Part of the problem is geography. An isthmus that delicately divides two off the world’s great oceans, the area is prone to large tropical storms – from both sides. El Salvador and its neighbors are also highly seismic countries. Dotted with volcanoes, they experience frequent – and sometimes deadly – earthquakes.

Climate change scientists predict that rising global temperatures will make Central America more vulnerable still. For many observers, last month’s 12-E is evidence that global weather patterns are already shifting. Calling the deluge “unprecedented,” Environment Minister Herman Rosa Chavez said El Salvador “marks a point where climate change is erupting.”

But El Salvador’s vulnerability isn’t purely a matter of being in the wrong place or, as climate scientists would suggest, the wrong time. When it comes to natural disasters, a country’s relative level of development matters too – a lot. Last year’s earthquakes in Haiti and Chile are a case in point. The magnitude 7.0 earthquake that struck Haiti, the hemisphere’s poorest country, killed some 200,000 people. Only 500 people died in Chile, which suffered a much stronger quake (8.8 on the Richter scale) but whose homes and buildings were better able to resist the seismic waves. Chile is Latin America’s second wealthiest countries in terms of per capita GDP, according to the World Bank.

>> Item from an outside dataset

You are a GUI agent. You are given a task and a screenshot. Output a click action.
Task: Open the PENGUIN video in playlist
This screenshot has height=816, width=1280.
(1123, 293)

“In the pictures from the flooding in El Salvador and the rest of Central America, you do not see any photos of the homes of the middle and upper classes — you see champas of scrap wood and corrugated tin,” noted Tim Muth, an El Salvador-based blogger. “You do not see manicured lawns under water — you see the tiny milpas of the campesino farmer.   You do not see a submerged Lexus — you see the water flowing over an ox cart.”

As Muth pointed out, 12-E delivered its biggest blow to the country’s poorest, both in terms of immediate impacts, such as mudslides and flashfloods, and longer-term effects, such as rising food prices and disease outbreak. The flooded outhouses and contaminated wells are problems that disproportionally affect the rural poor. The homes swallowed up by killer mudslides tend not to be the mansions of the rich, but rather the preciously-constructed shacks of the poor who had nowhere else to build.

El Salvador “hasn’t paid close enough attention to the issue of vulnerability,” Ricardo Navarro, director of an environmental NGO called the Centro de Centro de Tecnología Apropiada (CESTA), told the AFP. “We get heavy rains, hurricanes, sometimes earthquakes. They cause damage, and when that happens, we go back to talking about vulnerability. But this needs to be a government policy, to figure out what we can do to make sure these events don’t cause us such misery.”